You are viewing a plain text version of this content. The canonical link for it is here.
Posted to dev@tika.apache.org by "Rupert Westenthaler (JIRA)" <ji...@apache.org> on 2014/04/23 08:23:15 UTC

[jira] [Commented] (TIKA-1109) Metadata not extracted before the content in OOXML (pptx)

    [ https://issues.apache.org/jira/browse/TIKA-1109?page=com.atlassian.jira.plugin.system.issuetabpanels:comment-tabpanel&focusedCommentId=13977887#comment-13977887 ] 

Rupert Westenthaler commented on TIKA-1109:
-------------------------------------------

To workaround the reported issues I created an own bundle for Tika 1.5 [1]. This bundle does not embed commons-compress, xz, commons-codec, commons-io as those are anyway required by other Apache Stanbol modules and therefore guaranteed to be around in the OSGI environment. Not sure if Tika would like to embed those to avoid dependencies to other bundles.

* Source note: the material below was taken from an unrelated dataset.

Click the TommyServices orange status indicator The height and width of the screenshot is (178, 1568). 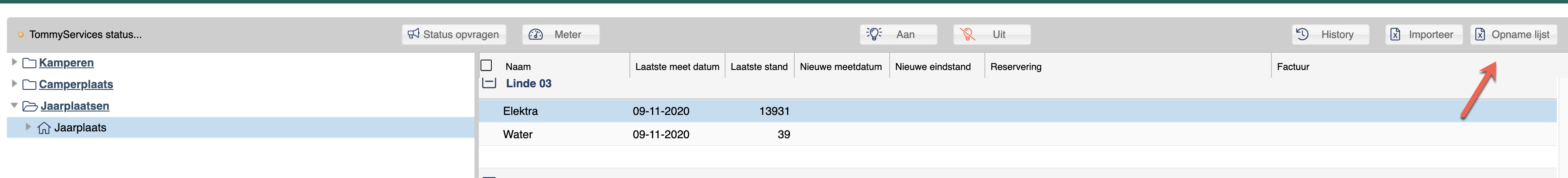coord(21,35)

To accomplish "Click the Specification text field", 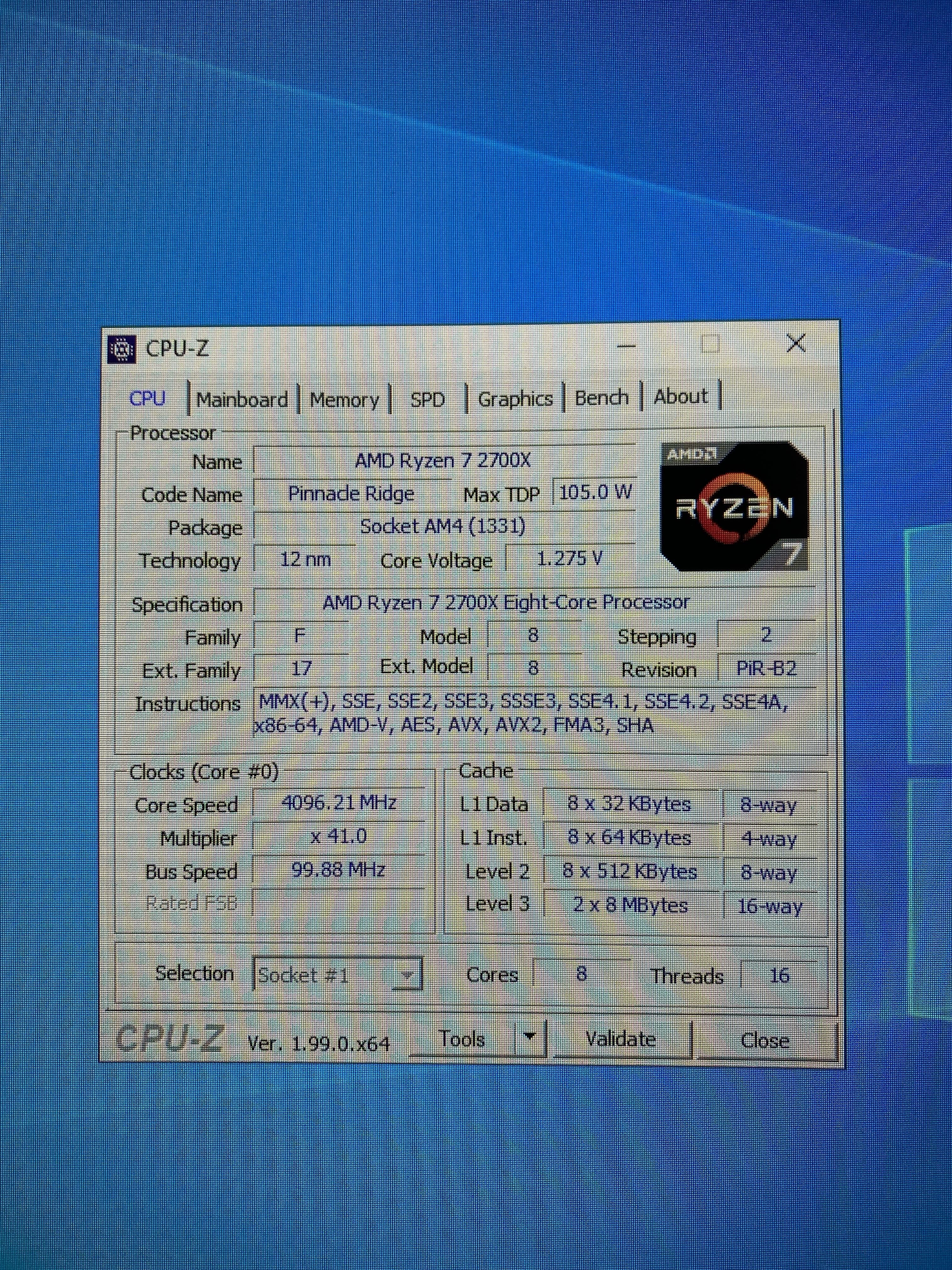I will click(505, 602).

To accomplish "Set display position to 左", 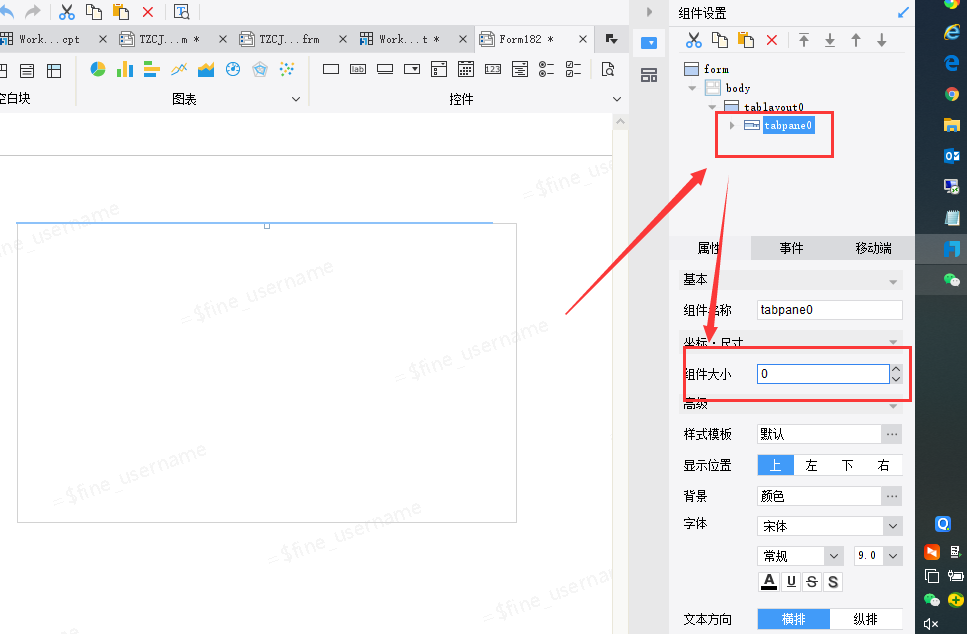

If you like me to create a patch for 1.5 or 1.6-SNAPSHOT just leave a short comment.


[1] http://svn.apache.org/repos/asf/stanbol/branches/release-0.12/commons/tikabundle/pom.xml

> Metadata not extracted before the content in OOXML (pptx)
> ---------------------------------------------------------
>
>                 Key: TIKA-1109
>                 URL: https://issues.apache.org/jira/browse/TIKA-1109
>             Project: Tika
>          Issue Type: Bug
>          Components: parser
>            Reporter: Daniel Bonniot de Ruisselet
>            Priority: Critical
>              Labels: patch
>             Fix For: 1.5
>
>         Attachments: TIKA-1109.patch
>
>
> It seems that when processing OOXML documents, the metadata is only read after the text. This means it's impossible to use the medata while processing the text. I think it would be more useful to have the metadata populated first.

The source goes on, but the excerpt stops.